We count our bank balances; We pay our bills on time, more or less; But we fail to address issues of vital importance to our lives, especially life after retirement—a period that can be the most beautiful mantra in a person’s life. In this case, one must have a clear account of what has been achieved and what has not yet been achieved. This is where the question “what” to really do arises. Coetzee winks at that area.

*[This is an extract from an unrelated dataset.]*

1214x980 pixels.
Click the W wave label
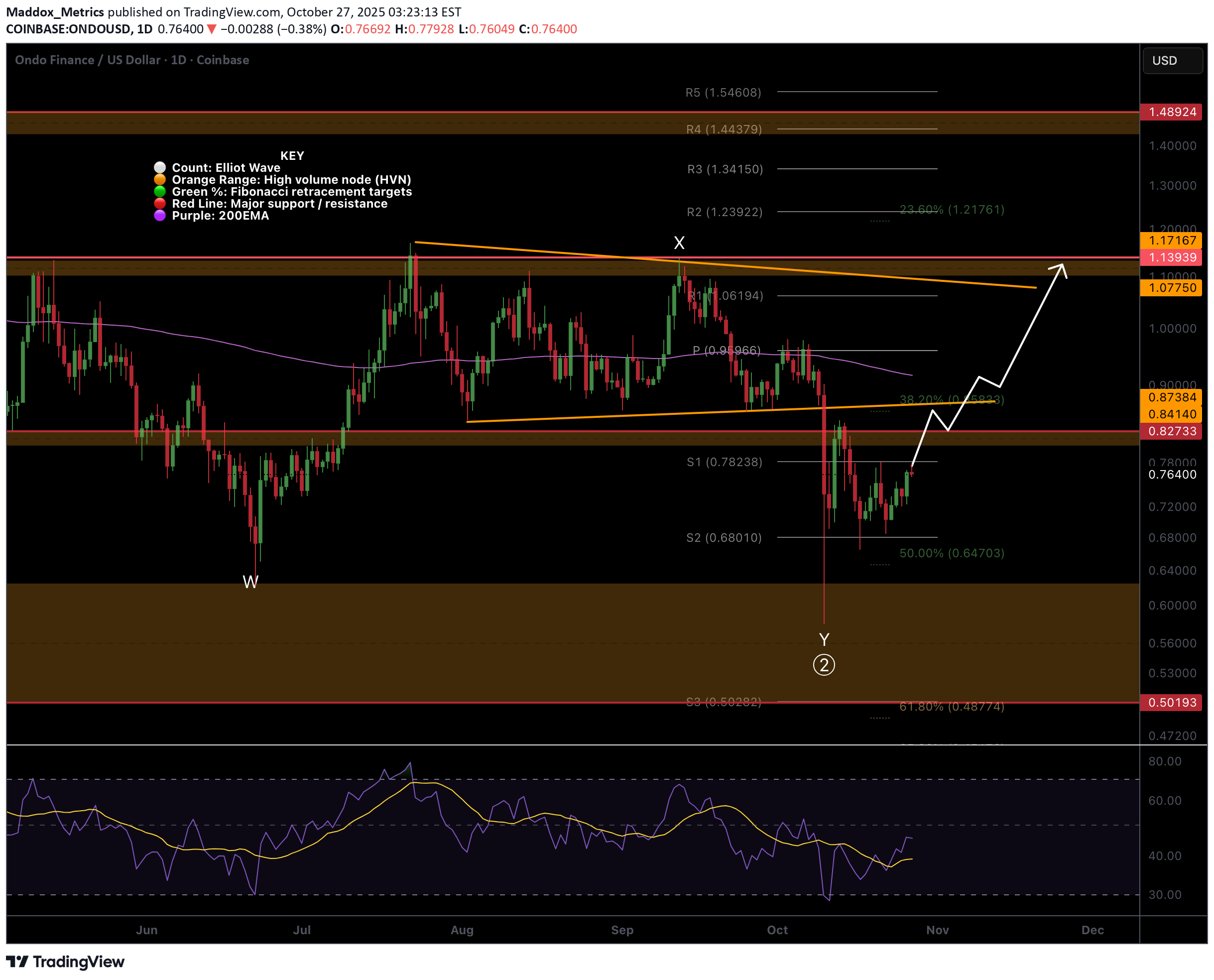coord(250,582)
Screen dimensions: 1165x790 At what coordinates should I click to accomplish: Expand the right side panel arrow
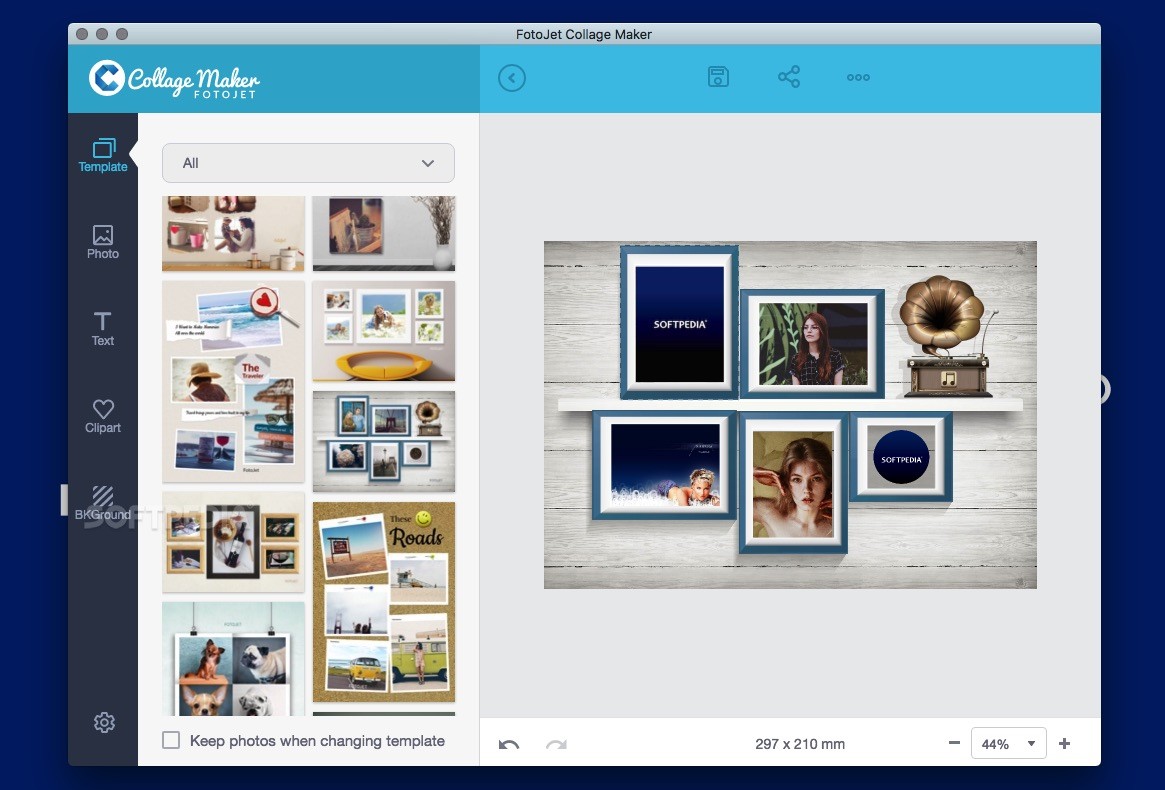tap(1098, 389)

The protagonist of Slow Man is trying to find meaning in his life. He considers becoming a foster father to a boy named Drago who is the son of his nurse. He loves to love marijuana kids. Even he is ready to accommodate her husband in his life. The imposing presence of marijuana and its occasional absence expose him to his inner emptiness. He longs to fill in the gaps in his life.

This wave of emptiness is painful, especially in the later phase of our life’s journey. The traveler finds the road ahead dark. Literature provides us with some light in the dark. Great thinkers and their writings have developed literature to the level of religion in the secular section of the people. Keeping up with this movement to provide a basic education, Coetzee has carved out a stunning statement in Slow Man. He wrote a text message, A Letter on the Art of Living.

To read similar review articles on the novels and paintings, visit the following links.